The complaint alleges that the Respondent violated section 7116(a)(1) and (5) of the Federal Service Labor-Management Relations Statute (the Statute) by refusing to negotiate over a decision to eliminate the availability of General Services Administration (GSA) vehicles to revenue officers for transportation to perform their work. The Judge found that the Respondent violated section 7116(a)(1) and (5) of the Statute, as alleged. The Judge found it unnecessary to determine whether certain proposals made by the Union were negotiable because the complaint allegations did not address that issue.
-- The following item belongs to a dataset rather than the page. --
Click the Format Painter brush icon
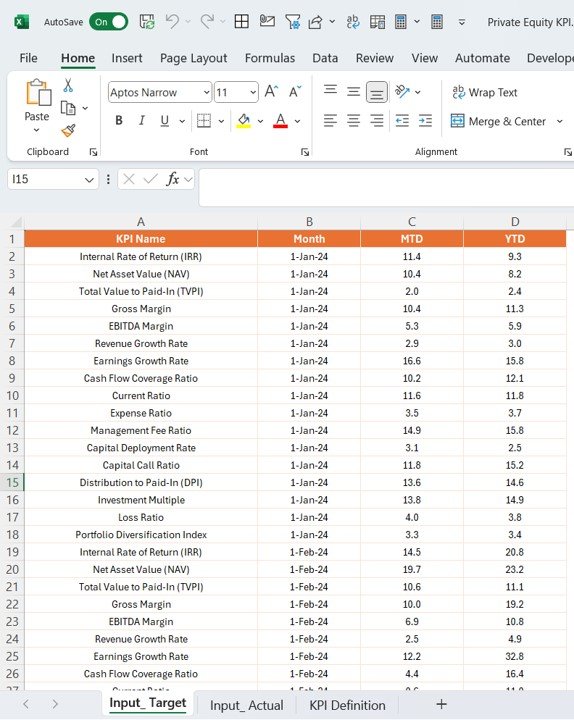The width and height of the screenshot is (574, 720). click(x=68, y=131)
Pursuant to section 2423.29 of our Rules and Regulations and section 7118 of the Statute, we have reviewed the rulings of the Judge made at the hearing and find that no prejudicial error was committed. We affirm the rulings. Upon consideration of the Judge's decision and the entire record, we adopt the Judge's findings, conclusions and recommendations only to the extent consistent with this decision. For the reasons set forth below, we find that the General Counsel has not established that there was a change in the condition of employment at issue. Therefore, we shall dismiss the complaint.
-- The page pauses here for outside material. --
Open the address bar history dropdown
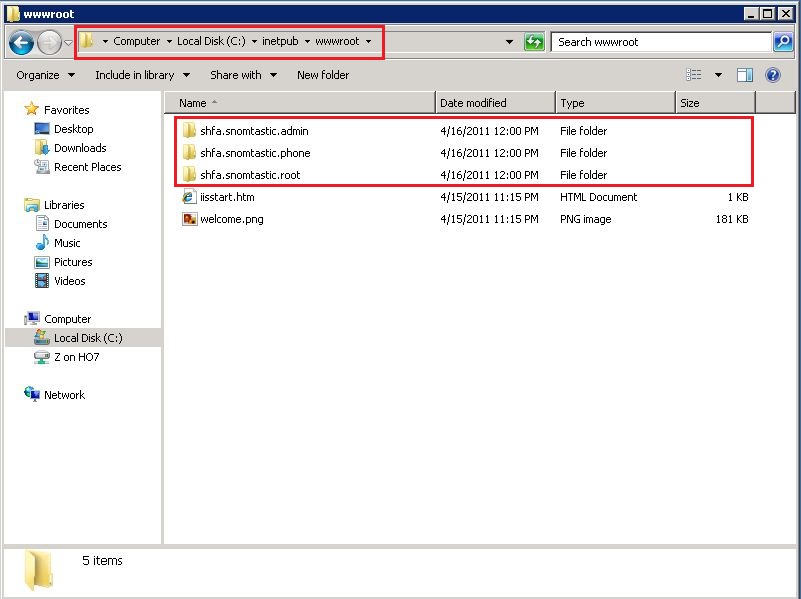This screenshot has height=599, width=801. pyautogui.click(x=510, y=42)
The Charging Party, National Treasury Employees Union (NTEU), is the exclusive representative of the revenue officers employed by the Respondent, Louisville District, Internal Revenue Service. Chapter 25 is the local unit of NTEU operating in the Louisville District. For over 20 years, the Respondent has assigned cars it obtained from the GSA to some of its revenue officers. The cars are used in making tax collections at various places where taxpayers' assets might be found. In January 1989 approximately 17 of the 90 revenue officers assigned to the Respondent had GSA cars. GSA's Federal Property Management Regulations suggest, as a "utilization guideline" agencies may use in determining whether a full-time passenger car assignment is necessary, that the assignee should drive the car at least 12,000 miles a year. 41 C.F.R. § 101-39.301.(1)
Michael Clark became Collection Field Branch Chief for the Louisville District on January 2, 1989. Almost immediately, it was brought to his attention that a number of the 17 assigned GSA cars were being driven less than 12,000 miles per year. Clark conducted a review of the mileage accumulated over the past year and determined that nine of the cars were underutilized. He decided to return these cars to GSA, and notified the Union of his decision. At the hearing, Clark was unable to answer how many miles a year the cars had traveled prior to his decision, and he stated that he was unable to recall, without his paperwork, the details of what led him to conclude that the cars were being driven less than 1,000 miles per month or 12,000 miles per year. Transcript at 49.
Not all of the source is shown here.